### DOCUMENT EXTRACT:
Of course the atmosphere changed when Primal Scream ascended to the stage, the audience being right on side from the off, despite not being sure what to make of old Robert Gillespie’s metallic silver shirt.
Being able to start with a song like ‘Movin’ On Up’ is a privileged position for a band to be in, and just then it really hits home how special an album Screamadelica really is. The majority of the crowd, unlike me, were old enough to remember the LP the first time around, and reacted as if they had been transported back to the week of release. 
The whole shebang was worked through fantastically, with the many altered and extended versions of its classic songs being gratefully received, none more so than the lovingly doctored ‘Higher than the Sun’. Bravely, the ‘Scream even played with the tracklisting to get the most from the crowd, ending on a combination of ‘Loaded’ and ‘Come Together’ which had the audience singing long after they’d left the stage. 
Not content with treating us to just one classic record, following ‘Come Together’ the band retook to the stage for an encore of ‘Country Girl’, ‘Jailbird’ and ‘Rocks’ which really topped off a fantastic performance against an amazing backdrop.

Sunday 29 May 2011

The death of the high street record store revisited

Back in January I posted about the decline in high street record stores which you can read in full here. Since then things seem to have become bleaker still, as in the space of a few short months following that post, Exeter lost its Fopp records and now another local independant is following suit. Yesterday I was alerted to the fact that Martian Records on Ghandi St., is soon to be shutting its doors to the public and was having a closing down sale. I mourned the loss of Fopp as HMV really doesn't have the feel or charm that it used to and now Martian has lost its battle too.

### GIVEN REQUEST 1:
Answer these from the music blog excerpt, one line each:
(a) Which song did Primal Scream open with?
(b) Which three songs made up the encore?
(c) Which record shop on Ghandi St. is closing down?
### GIVEN REQUEST 2:
Write the next part of the music blog excerpt, picking up right after its final sentence about Martian Records.

### DATASET SECTION:
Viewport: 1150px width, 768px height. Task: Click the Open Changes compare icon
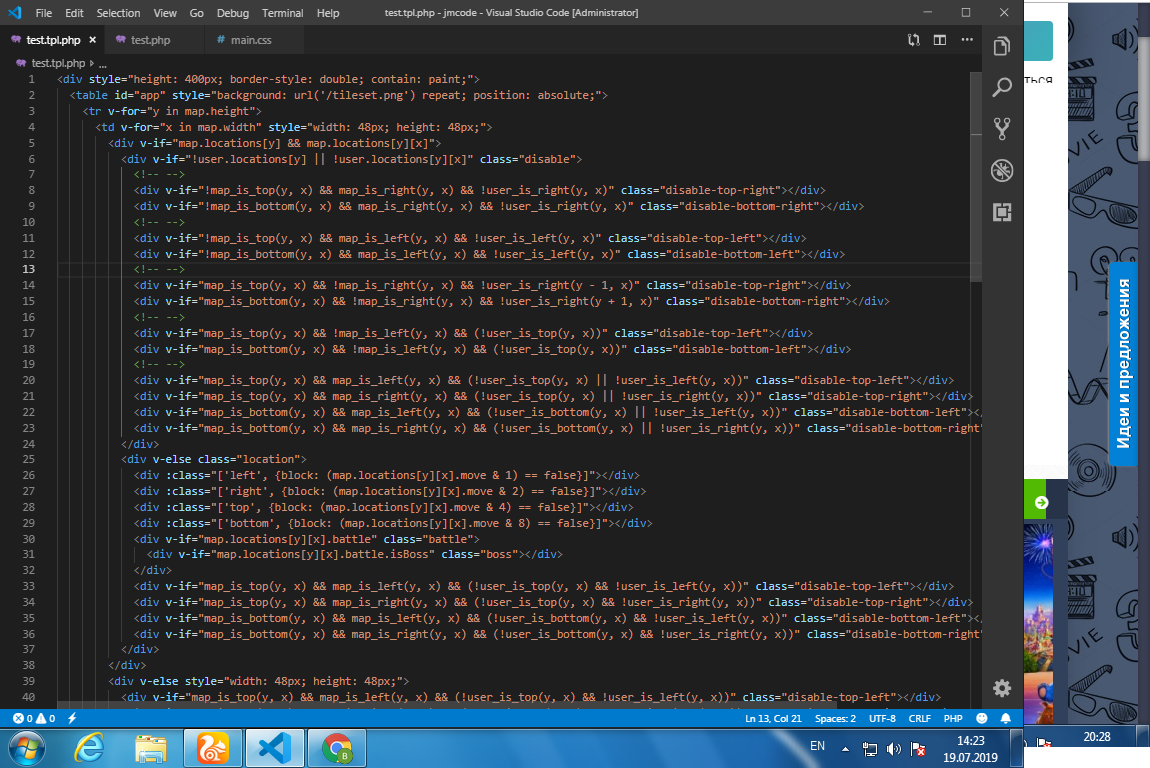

### ANSWER 1:
(a) 'Movin' On Up'
(b) 'Country Girl', 'Jailbird' and 'Rocks'
(c) Martian Records

### ANSWER 2:
Martian Records, along with the now defunct Solo Records were where I spent many hours and many pounds when I was younger and it seems like the excuse of the internet killing music retail has finally won in Exeter. Although I perhaps haven't visited Martian as much over recent years as I used to apart from the occasional trawl through sale and second hand stock or more recently to see a chaotic Computers album launch gig in there, it will still be missed.

Will HMV last out the year?

Tuesday 26 April 2011

Rival Schools and Trail of Dead - Electric Ballroom, April 15th 2011

I went to see these bands the other week and here is my review, which is published in full here 
-----------------------------------------------------------------------------------------------------------------------------------------------------------
Whilst I had a preconceived bias towards seeing two of my all time favourite bands in one of my favourite venues before this gig even began, I was also somewhat fearful that tonight’s gig might not live up to my lofty expectations. It was nearly a decade ago when I first saw each of these bands headlining their own shows, and I was suitably impressed to repeat the experiences a number of times since. So what has changed in the last 10 years? Rival Schools have spent most of this in hiatus, only recently returning with a second album to follow the critically acclaimed United by Fate.  Yet despite an at times perplexing fall from critical grace, ...And You Will Know Us By The Trail of Dead never really went away, releasing four albums in the period and shifting the line up multiple times since these eyes first gazed their way.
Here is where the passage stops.